Chandrasekaran wants to build growth-oriented businesses to ensure that his contribution helped cement the future of the 152-year-old conglomerate, a top executive said.
The plans on medical devices and component business were conceived during the lockdown. The company sees an opportunity in these segments that are witnessing a wide demand-supply gap within the country and markets outside India, officials said.
Tata Electronics, which is led by Banmali Agrawala, plans to launch work on setting up a factory at Hosur in Tamil Nadu by April. The Tatas are bringing in a former General Electric hand to be part of its medical devices company.Chandrasekaran, according to executives close to him, is in a hurry to tap scalable opportunities in a post-Covid world, similar to what Reliance Jio has done by building an ecosystem of multiple partnerships led by acquisitions and strategic tie-ups with both startups and companies that offer scale. Tata Digital, which is building a consumer-focused super app, is in talks to acquire a majority stake in BigBasket, India’s largest online grocery retailer, and online pharmacy 1Mg as part of this strategy, ET reported in November. The super app will bring in all consumer businesses of the group on one platform.
He has handpicked loyalists such as Agrawala, who was GE’s India head, as well as former Tata Consultancy Services executives Pratik Pal and Girish Krishnamurthy and group chief economist Roopa Purushotaman to execute the plan.
Tata Sons did not comment.
“The idea to build scalable medical devices and electronic components is good and there is clearly potential in these areas. How well Tata Sons implements and executes these plans by ensuring what it takes to build a competitive business has to be seen. These are businesses that require precision and need the skillsets and deep pockets to build scale,” a group director said, seeking anonymity.
Since taking over in January 2017 as the top boss at Tata Sons, Chandrasekaran had focused on business restructuring and capital allocation between write-offs and chasing growth, and the group has been investing heavily in its flagship businesses like steel, vehicles and power, though the benefits of these investments are still work in progress. The new plans have also led to people shuffling and additions on the boards of new businesses.

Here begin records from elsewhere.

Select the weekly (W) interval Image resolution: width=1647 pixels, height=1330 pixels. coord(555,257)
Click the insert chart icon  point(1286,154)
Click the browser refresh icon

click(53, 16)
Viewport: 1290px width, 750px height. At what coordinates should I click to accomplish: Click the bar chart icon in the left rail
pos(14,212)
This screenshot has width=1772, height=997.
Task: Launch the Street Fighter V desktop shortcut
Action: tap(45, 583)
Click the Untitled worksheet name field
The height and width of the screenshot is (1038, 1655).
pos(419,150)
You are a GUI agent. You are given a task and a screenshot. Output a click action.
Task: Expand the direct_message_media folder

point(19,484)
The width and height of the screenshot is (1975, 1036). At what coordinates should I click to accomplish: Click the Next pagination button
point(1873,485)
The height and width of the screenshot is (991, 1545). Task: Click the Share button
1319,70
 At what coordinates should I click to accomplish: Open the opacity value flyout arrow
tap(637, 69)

Tata Sons’ fully owned subsidiaries — Tata Digital, Tata Medical & Diagnostics and Tata Electronics — will be the future bets, executives said. Consumer-focused businesses such as ecommerce platform Tata Cliq and online medical health company Tata Health will merge into Tata Medical, to offer a seamless experience to consumers through the super app.
Former TCS executive Krishnamurthy is leading Tata Medical as its CEO. The company has launched a paper-based Covid-19 test that it developed along with the Institute of Genomics and Integrative Biology, a unit of the Council of Scientific and Industrial Research.